Fig. 5a, b shows the trend lines for all experimental setups fitted with generalized additive models for SNPs and InDels, respectively. Individual scatter plots with observed values for each approach are summarized in Additional file 1, Fig. S2a-j. We identified a very comparable weak positive correlation between the number of variants and the GC content in the 100 kpb genomic bins under all experimental conditions. This trend was more pronounced for bins with a GC content between 0% and approximately 37%. In contrast, the positive correlation between the number of variants and GC content was weaker in bins with a GC content between ~37% and ~64%. It is important to mention that the 6th percentile of the GC content distribution was already at 33%, thereby bins with a lower GC content are relatively rare (cf. Additional file 1, Fig. S2k).
In order to investigate the concordance of variant calls between experimental approaches as a function of GC content, we annotated genomic bins with a proportion of GC bases below 37% as having low, between 37% and 47% as medium, and above 47% as having high GC content (see Methods). Consequently, the majority of variants were located in regions with medium GC content (Additional file 1, Fig S1e-f).

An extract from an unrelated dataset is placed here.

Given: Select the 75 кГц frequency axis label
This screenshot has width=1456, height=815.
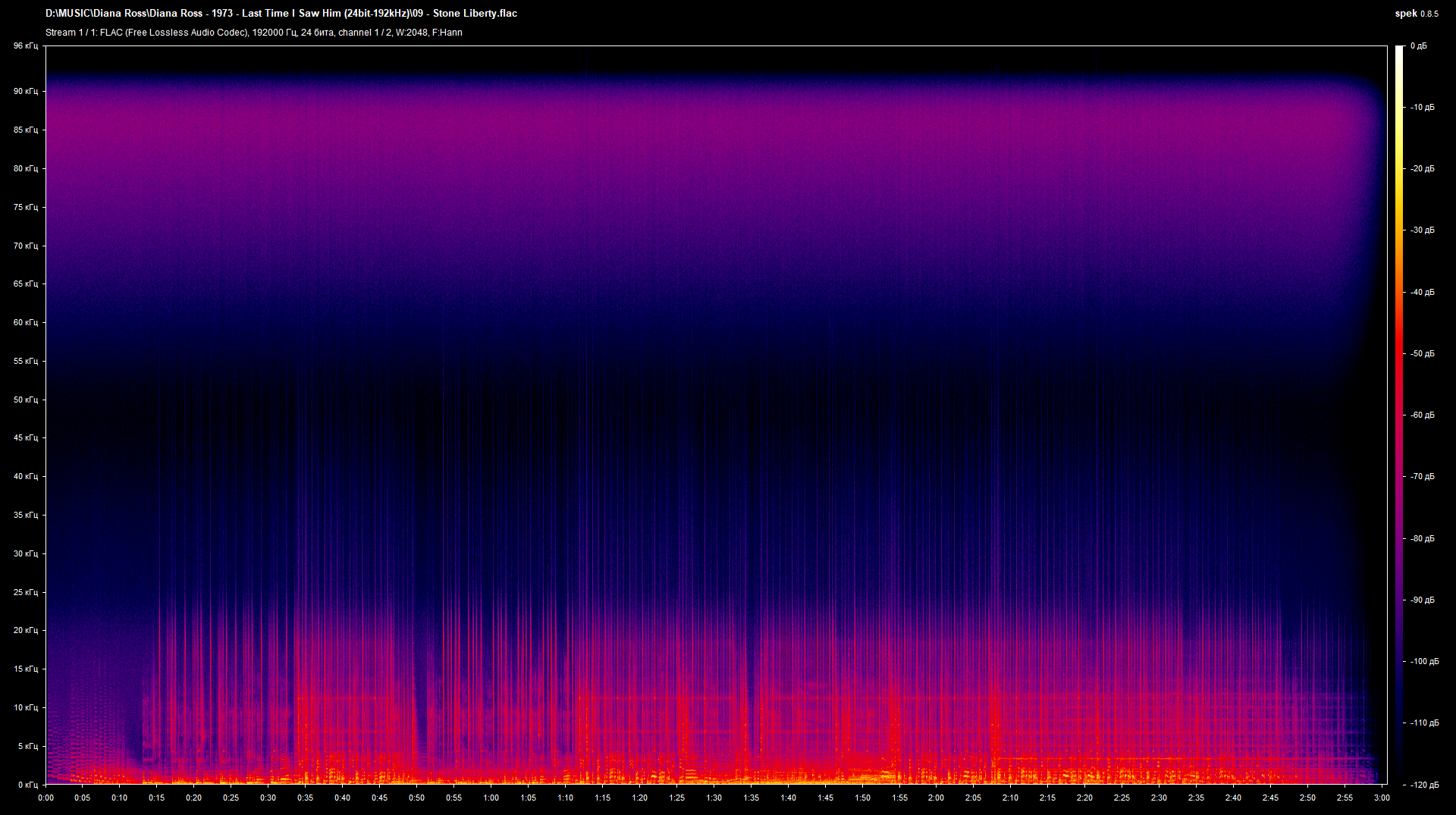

The Jaccard distances for SNPs and InDels in the respective GC genomic regions are depicted in Fig. 5c-h. As previously observed, concordance was uniformly better for SNPs as compared with InDels. The differences between regions with different GC content were not pronounced with a slightly higher concordance in regions with a low GC content (Fig5c, f). Similar to the other genomic annotations (Fig. 3 and 4), the best concordance for InDels was observed for the MOL-GATK vs. HSX+GATK setup.

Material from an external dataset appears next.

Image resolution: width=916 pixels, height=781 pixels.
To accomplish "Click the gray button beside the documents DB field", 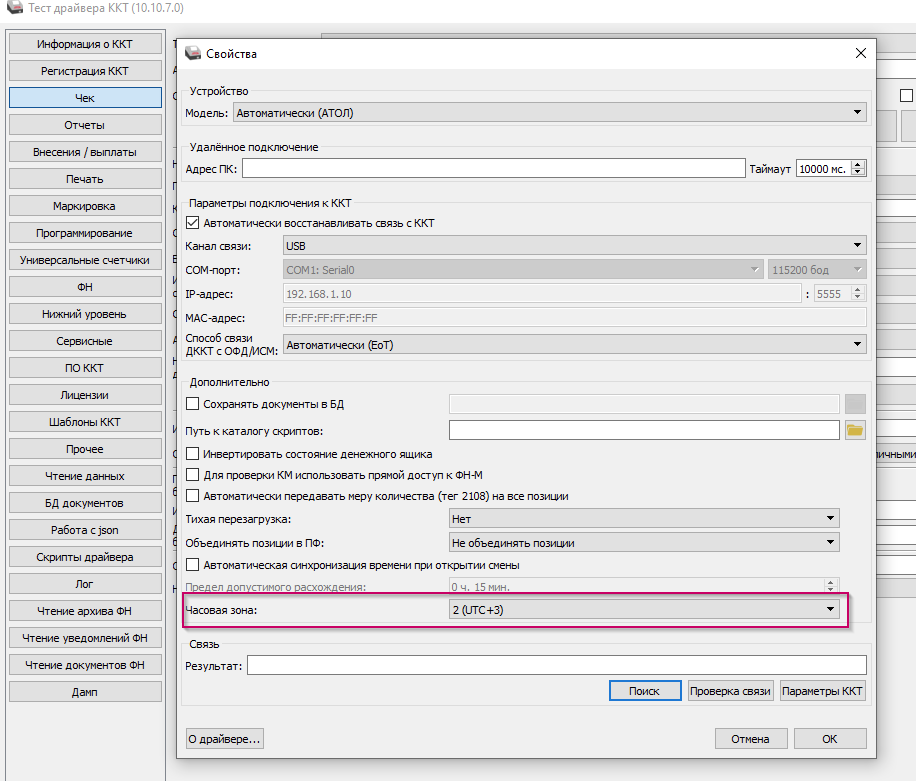I will 854,404.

Distribution of rare variants and variants deviating from HWE equilibrium
Applying common filters such as MAF and HWE might improve the concordance of different experimental setups. However, rare SNPs/InDels and variants significantly deviating from HWE might be disease-associated which makes them particularly interesting for biomedical research. Therefore, we applied the MAF 5% and HWE 5% filters and focused on the variants which failed these two filtering criteria under each experimental setup. We observed a considerable increase in the numer of such SNPs and InDels after reprocessing the sequencing data with GATK (Fig. 6a,b) compared to the remaining experimental setups. In an attempt to evaluate the realiability of these variants, we employed the GIAB annotation for high and low confidence variant call intervals. A higher number of variants in high confidence intervals could be indicative of increased sensititivy for the respective setup. The MOL+GATK and HSX+GATK setups were associated with more SNPs in high but also in low confidence intervals compared to the remaining strategies. Interestingly, the CG, MOL+Isaac and HSX+Isaac setups had more SNPs located in high compared to low confidence regions (Fig. 6b) which was also true for CG Indels (Fig 6c). In contrast, all other setups were associated with considerably more InDels detected in low confidence relative to high confidence GIAB intervals (Fig. 6d). As the reliability of such variant calls might be proportional to the quantity of reads supporting them, we compared the read depth distributions of SNPs and InDels with MAF<0.05 and HWE <0.05 in high and low confidence GIAB intervals. Median read depth for SNPs was higher in high confidence intervals under all experimental setups (Fig. 6e). In contrast, MOL+GATK and HSX+GATK exhibited reduced read depth for InDels in both high and low confidence intervals compared to the remaining strategies (Fig. 6f). Therefore, it remains questionable if the increased number of variants, especially InDels after reprocessing with GATK points to higher sensitivity or potentially reduced specificity.